▶ WORK TO COMPLETE: Look below for the line that contains "Given: Maximize the", and write out exactly that line and all remaining lines of the listing, omitting pictures.

========================

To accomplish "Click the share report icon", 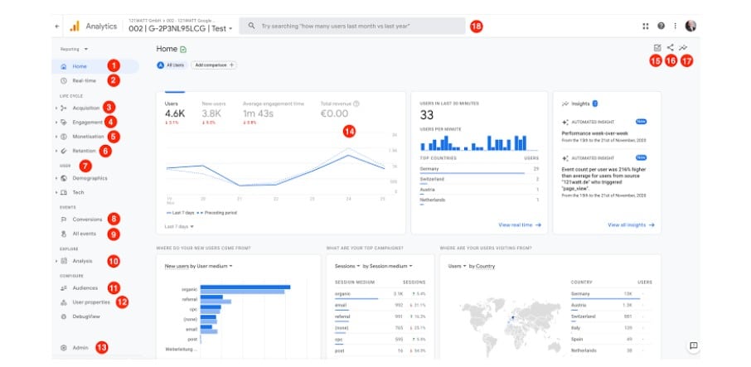I will [x=671, y=48].
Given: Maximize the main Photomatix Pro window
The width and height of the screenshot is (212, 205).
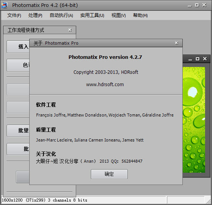Looking at the screenshot, I should [x=197, y=5].
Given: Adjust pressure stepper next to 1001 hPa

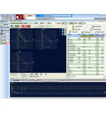Looking at the screenshot, I should (74, 23).
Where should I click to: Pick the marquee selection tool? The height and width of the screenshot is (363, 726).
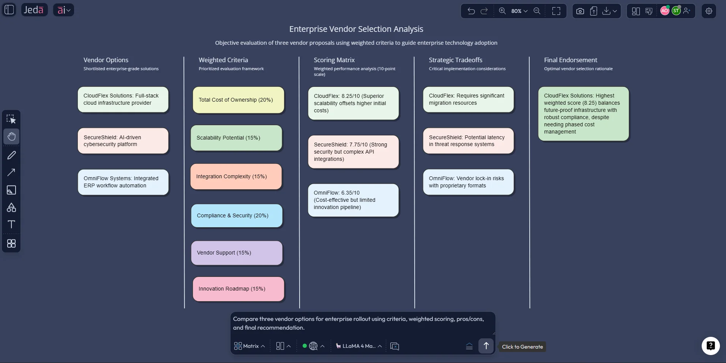point(11,119)
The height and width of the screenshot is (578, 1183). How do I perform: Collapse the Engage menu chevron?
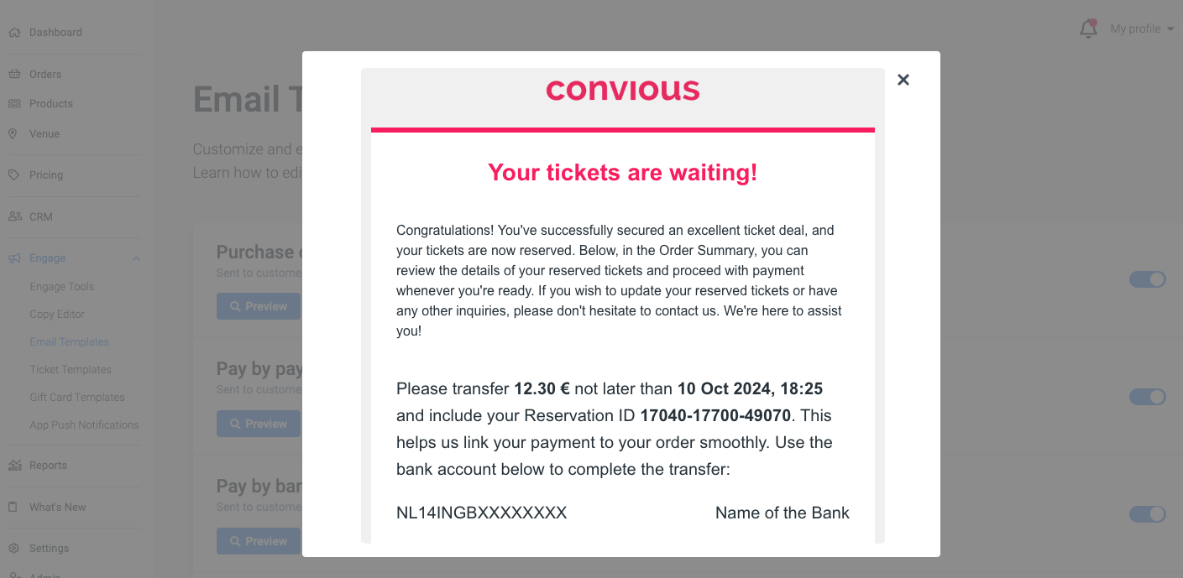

========================

▶ RESULT:
Given: Maximize the main Photomatix Pro window
The width and height of the screenshot is (212, 205).
Looking at the screenshot, I should [x=197, y=5].
Given: Adjust pressure stepper next to 1001 hPa

Looking at the screenshot, I should (74, 23).
Where should I click to: Pick the marquee selection tool? The height and width of the screenshot is (363, 726).
point(11,119)
The height and width of the screenshot is (578, 1183). How do I perform: Collapse the Engage menu chevron?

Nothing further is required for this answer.